Dans les zones post conflit, l’identité ne se choisit guère. Figée et endeuillée, elle s’impose. Rassemblant et structurant les uns, elle dénonce et bannit les autres. Le jeu devient binaire. Souvenirs et projets, visages et paysages, tout se départage. En blanc et noir. In et out. Dans ce scénario, point de place pour l’hésitant. Sommé de choisir son camp, il est réquisitionné. Vieillard, bébé, femme ou ancien combattant. Tous tentent de dire l’absent disparu, l’ennemi abattu, le corps dissolu. Il convient pourtant de s’interroger. Passés les premiers décors, le gris surgit. Les appartenances s’effritent. Une question crépite : comment enterrer les morts pour faire une place aux vivants ? L’exposé se propose de décrire la scène post conflit sous les traits d’une pièce de théâtre habitée par divers types d’acteurs, depuis les responsables officiels, locaux ou étrangers, jusqu’aux praticiens et chercheurs souvent qualifiés de peace builders, en passant par les bourreaux, les victimes et ceux d’entre eux qui furent les deux à la fois. Le but est d’observer leurs choix, leurs mots, leurs malentendus, leurs violences aussi. L’hypothèse centrale de l’exposé est que la plupart des histoires d’après-guerre demeurent inachevées. Et qu’une façon de les terminer passe peut-être par un détour qui ne redoute point les zones non clairement identifiées. A l’écoute de l’enfant des Boches - aimés ou haïs -, de l’enfant du viol en Bosnie ou à Kigali, de celui qui n’est ni hutu, ni tutsi, du juste qui trahit son camp pour protéger l’ennemi. Ces voix désenclavées, rarement repérées, esquissent un chemin de traverse : chercher, dans les débris du passé, ce qui fut non pas perdu mais promis.

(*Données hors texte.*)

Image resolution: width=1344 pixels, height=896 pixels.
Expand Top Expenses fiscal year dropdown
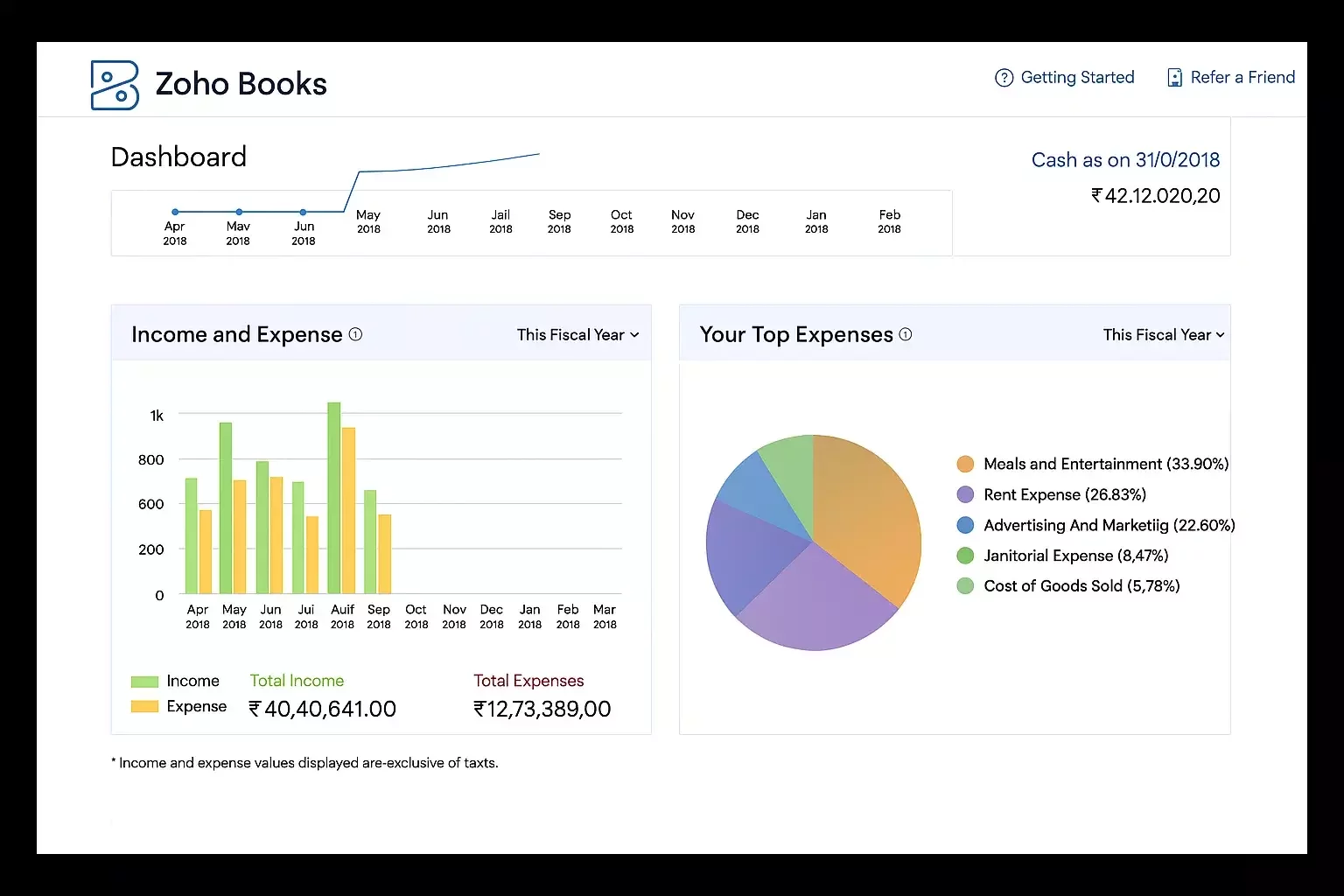(x=1163, y=335)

Valérie ROSOUX est chercheuse qualifiée du Fonds national de la recherche scientifique (FNRS). Licenciée en philosophie et docteur en sciences politiques, elle enseigne la négociation internationale à l’UCL. Elle est membre du Centre d’études des crises et des conflits internationaux (CECRI). Les questions qu’elle étudie à l’échelle internationale ont des échos étonnamment familiers pour tous les professionnels de la relation d’aide qui accompagnent des personnes blessées par la violence des rapports humains.